White paper pointed out problems
Throughout the five boroughs, Local 372 represents 26,000 school
employees, such as aides, cafeteria workers, crossing guards and
substance abuse counselors. Food delivery workers are in locals
372 and 983.
The union warned the city administration about waste, corruption
and inefficiency in the delivery system. Two years ago in
our white paper, we pointed out the problems with private, outside
food vendors, said DC 37 Executive Director Lillian Roberts.
Our members are already on the job, day in and day out,
ready and able to deliver and prepare the childrens meals.
DOE should let our members do the work.
The private vendors deliver frozen foods using non-refrigerated
trucks, a direct violation of the recommendations of the U.S.

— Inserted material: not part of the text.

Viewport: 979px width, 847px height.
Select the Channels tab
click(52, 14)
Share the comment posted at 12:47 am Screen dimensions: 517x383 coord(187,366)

Dept. of Agriculture. Meanwhile, 15 DOE refrigerated trucks sit
idle in a Long Island City parking lot.
In early August, three vendors Driscoll, Watermelon Plus
and Louis Foods got about $35 million in contracts to provide
all the food to the citys 1,200 schools. Now, instead of
using city workers to close the delivery gap, the DOE plans to
add three more vendors. There are able and willing workers
in the system who can make those deliveries, said Ms. Montgomery-Costa.
According to a 2002 DC 37 white paper on contracting out, Better
Services for Less, DOE could save a minimum of roughly $15.3
million dollars by cutting the average cost per case to deliver
food to the public schools. The school system has paid private
vendors up to $6.64/case, while in-house delivery by union members
costs only $1.80/case.
The report also warned that companies engaged in price gouging
by manipulating the current bidding system, and charged
that DOE lost over $126 million dollars to these companies.
Spearheading the Anti-Trust Division of the U.S. Justice Dept.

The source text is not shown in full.